▸ **Required action**:
All lines from the one with "Open the Split Screen panel" through the final line below are to be reproduced exactly; omit the others.

---------- Dataset

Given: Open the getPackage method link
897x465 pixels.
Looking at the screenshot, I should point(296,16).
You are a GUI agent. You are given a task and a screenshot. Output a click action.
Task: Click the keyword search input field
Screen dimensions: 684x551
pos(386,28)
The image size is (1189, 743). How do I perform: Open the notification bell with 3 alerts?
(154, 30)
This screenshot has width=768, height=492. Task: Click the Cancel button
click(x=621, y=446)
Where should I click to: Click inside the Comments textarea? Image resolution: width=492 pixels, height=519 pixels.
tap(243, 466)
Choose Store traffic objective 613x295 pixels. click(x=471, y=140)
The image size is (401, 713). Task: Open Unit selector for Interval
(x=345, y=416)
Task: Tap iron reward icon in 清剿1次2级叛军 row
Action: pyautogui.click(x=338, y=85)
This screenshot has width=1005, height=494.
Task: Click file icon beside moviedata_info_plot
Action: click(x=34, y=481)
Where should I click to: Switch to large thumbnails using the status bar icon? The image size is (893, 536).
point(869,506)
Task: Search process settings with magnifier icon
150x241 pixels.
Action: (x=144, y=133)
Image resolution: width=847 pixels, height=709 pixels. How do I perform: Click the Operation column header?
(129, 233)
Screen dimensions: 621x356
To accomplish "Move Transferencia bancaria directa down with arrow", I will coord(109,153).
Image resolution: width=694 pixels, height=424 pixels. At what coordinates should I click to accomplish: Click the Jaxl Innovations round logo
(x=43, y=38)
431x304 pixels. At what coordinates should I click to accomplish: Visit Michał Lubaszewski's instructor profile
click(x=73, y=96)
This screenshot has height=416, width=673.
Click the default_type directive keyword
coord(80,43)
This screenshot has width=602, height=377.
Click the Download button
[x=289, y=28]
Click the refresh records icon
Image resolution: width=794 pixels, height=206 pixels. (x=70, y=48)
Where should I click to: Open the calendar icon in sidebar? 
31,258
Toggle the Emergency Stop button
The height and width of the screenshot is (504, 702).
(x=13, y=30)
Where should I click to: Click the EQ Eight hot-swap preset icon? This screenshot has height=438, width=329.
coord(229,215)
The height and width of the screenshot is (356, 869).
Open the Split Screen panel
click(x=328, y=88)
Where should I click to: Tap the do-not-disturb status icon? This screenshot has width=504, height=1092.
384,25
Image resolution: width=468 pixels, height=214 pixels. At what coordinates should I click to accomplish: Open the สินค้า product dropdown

--------------------

▸ **Completed exercise**:
Open the Split Screen panel
click(x=328, y=88)
Where should I click to: Tap the do-not-disturb status icon? This screenshot has width=504, height=1092.
384,25
Image resolution: width=468 pixels, height=214 pixels. At what coordinates should I click to accomplish: Open the สินค้า product dropdown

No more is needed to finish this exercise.